LANSING – A proposal moving through the Michigan Legislature would allow residents to pay a lower sales tax amount when they trade in vehicles or boats as part of a deal to buy new or used ones.

The Michigan House approved House Bill 4234 by a 100-7 vote on Thursday. That sends the bill to the Senate, which has passed a similar measure.

It remains to be seen if a final version of the plan will be adopted by the Legislature.

Similar bills were approved in the House and Senate last year but were never sent to Gov. Rick Snyder’s desk. That’s in part because of the Snyder administration’s concerns about the plan, and partly because differences between competing versions of the proposal were not resolved.

In general, the House-approved plan calls for charging sales tax only on the difference between the price of a new or used vehicle or watercraft and the agreed-upon value of a trade-in. That would lower the amount that would be subject to sales tax by the trade-in’s value, although that change would be phased in over several years for vehicles through the House plan.

The plan would save taxpayers some money, but it would cost the state revenue on vehicle sales – an estimated $125 million to $150 million a year once fully phased-in, according to an analysis from the House Fiscal Agency.

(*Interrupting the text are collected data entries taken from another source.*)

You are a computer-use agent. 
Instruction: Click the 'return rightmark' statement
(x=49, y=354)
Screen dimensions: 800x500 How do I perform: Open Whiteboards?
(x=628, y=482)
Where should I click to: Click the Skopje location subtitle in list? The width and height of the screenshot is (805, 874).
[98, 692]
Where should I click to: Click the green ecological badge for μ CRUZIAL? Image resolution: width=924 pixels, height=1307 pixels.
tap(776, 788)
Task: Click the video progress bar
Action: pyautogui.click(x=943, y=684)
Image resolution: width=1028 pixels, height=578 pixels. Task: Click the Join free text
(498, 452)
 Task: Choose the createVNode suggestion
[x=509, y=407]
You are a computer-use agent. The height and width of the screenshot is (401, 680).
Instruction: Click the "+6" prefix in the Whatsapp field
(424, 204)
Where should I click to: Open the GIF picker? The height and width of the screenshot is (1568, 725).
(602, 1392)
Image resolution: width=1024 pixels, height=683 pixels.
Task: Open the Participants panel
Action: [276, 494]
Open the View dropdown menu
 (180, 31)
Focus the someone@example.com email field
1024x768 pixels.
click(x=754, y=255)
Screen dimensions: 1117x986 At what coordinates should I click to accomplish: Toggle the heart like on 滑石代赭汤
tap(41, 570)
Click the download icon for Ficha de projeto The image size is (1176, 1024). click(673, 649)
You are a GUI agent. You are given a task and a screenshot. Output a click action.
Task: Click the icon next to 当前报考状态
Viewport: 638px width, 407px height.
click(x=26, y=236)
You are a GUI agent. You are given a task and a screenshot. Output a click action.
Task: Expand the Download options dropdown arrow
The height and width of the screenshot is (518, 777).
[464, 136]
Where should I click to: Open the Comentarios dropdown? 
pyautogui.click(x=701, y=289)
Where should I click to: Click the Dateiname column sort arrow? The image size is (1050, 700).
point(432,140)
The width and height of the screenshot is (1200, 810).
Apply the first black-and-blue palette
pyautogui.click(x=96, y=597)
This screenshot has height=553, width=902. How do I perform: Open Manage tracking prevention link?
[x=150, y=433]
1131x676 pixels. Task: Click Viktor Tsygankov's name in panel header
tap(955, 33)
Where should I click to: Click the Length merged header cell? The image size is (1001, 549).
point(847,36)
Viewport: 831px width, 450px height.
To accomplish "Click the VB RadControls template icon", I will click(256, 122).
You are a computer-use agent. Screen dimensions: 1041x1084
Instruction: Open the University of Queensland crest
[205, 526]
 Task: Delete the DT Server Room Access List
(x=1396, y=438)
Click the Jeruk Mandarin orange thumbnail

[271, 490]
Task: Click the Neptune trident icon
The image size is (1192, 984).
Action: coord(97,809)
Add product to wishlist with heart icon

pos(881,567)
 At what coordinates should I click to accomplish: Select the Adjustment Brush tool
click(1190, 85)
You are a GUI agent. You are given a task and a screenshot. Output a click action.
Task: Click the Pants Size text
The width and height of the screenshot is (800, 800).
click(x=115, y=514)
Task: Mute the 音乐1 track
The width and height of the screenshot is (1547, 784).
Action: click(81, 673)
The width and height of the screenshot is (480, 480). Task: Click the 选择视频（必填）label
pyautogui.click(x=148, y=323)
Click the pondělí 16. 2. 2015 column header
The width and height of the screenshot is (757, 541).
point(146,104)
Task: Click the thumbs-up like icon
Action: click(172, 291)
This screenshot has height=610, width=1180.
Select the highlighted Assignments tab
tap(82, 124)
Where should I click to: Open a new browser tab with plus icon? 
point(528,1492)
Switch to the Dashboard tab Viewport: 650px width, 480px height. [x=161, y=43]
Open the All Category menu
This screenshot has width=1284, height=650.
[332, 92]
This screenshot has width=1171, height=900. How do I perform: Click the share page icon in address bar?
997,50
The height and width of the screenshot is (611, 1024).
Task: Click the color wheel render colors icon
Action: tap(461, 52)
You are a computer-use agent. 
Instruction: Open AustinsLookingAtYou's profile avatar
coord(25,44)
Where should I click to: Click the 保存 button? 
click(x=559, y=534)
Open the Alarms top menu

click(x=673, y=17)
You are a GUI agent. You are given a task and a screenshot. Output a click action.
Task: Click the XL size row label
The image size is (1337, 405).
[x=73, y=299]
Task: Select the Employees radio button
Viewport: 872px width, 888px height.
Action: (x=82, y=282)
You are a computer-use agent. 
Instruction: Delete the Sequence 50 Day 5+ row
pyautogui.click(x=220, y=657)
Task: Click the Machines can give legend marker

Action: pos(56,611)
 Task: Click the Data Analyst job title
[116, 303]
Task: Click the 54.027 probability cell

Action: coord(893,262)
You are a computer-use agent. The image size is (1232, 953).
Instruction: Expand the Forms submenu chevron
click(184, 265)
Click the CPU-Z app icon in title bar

Supporters of the bills say Michigan auto dealers are losing business to neighboring states that have better sales tax arrangements for buyers.

“Michigan should mirror the policies of other states” so it is “not at a competitive disadvantage,” said the bill’s sponsor, Rep. Andrea LaFontaine, R-Columbus Township.

The bill would apply to sales of motor vehicles, recreational vehicles and watercraft.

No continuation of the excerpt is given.